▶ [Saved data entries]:
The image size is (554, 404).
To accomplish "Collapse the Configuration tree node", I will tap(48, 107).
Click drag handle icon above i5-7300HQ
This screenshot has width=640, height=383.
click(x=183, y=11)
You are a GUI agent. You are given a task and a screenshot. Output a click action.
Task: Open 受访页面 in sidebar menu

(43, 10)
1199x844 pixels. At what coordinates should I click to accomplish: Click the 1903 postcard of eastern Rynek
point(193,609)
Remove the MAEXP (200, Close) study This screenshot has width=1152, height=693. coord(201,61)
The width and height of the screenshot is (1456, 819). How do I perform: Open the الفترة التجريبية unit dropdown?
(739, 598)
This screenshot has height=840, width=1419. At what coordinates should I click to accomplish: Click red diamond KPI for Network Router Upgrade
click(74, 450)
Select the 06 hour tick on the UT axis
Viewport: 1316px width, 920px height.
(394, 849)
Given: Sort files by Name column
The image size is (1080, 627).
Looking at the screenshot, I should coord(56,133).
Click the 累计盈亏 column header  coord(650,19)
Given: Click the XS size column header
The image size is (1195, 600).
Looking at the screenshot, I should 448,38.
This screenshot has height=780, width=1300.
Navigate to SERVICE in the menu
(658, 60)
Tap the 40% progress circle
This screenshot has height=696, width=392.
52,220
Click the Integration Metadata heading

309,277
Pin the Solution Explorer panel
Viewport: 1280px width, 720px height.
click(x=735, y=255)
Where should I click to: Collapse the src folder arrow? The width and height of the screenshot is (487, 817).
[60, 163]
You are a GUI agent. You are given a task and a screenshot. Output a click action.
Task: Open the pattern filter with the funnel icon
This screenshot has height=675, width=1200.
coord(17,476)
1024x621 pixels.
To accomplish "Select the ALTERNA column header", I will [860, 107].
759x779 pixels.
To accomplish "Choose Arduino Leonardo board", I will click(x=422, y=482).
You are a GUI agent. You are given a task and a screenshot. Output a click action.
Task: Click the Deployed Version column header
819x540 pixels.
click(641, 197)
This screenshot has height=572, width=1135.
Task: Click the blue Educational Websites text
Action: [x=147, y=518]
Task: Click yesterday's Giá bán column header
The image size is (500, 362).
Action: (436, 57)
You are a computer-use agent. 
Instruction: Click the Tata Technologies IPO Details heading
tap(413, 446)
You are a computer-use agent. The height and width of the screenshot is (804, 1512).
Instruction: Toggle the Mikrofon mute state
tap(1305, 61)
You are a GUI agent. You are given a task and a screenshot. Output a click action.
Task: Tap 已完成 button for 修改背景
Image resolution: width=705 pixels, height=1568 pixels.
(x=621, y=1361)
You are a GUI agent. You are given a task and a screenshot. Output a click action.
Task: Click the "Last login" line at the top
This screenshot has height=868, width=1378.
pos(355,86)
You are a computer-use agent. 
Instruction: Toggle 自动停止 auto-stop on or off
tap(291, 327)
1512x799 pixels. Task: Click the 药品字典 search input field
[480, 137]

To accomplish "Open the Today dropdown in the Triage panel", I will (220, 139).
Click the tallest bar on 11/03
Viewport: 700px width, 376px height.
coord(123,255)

▶ [WHAT NEEDS TO BE DONE]:
Write out every line of the entries that holds the word "will".

▶ [RESULT FOR THIS TASK]:
To accomplish "Collapse the Configuration tree node", I will tap(48, 107).
To accomplish "Select the ALTERNA column header", I will [860, 107].
To accomplish "Choose Arduino Leonardo board", I will click(x=422, y=482).
To accomplish "Open the Today dropdown in the Triage panel", I will (220, 139).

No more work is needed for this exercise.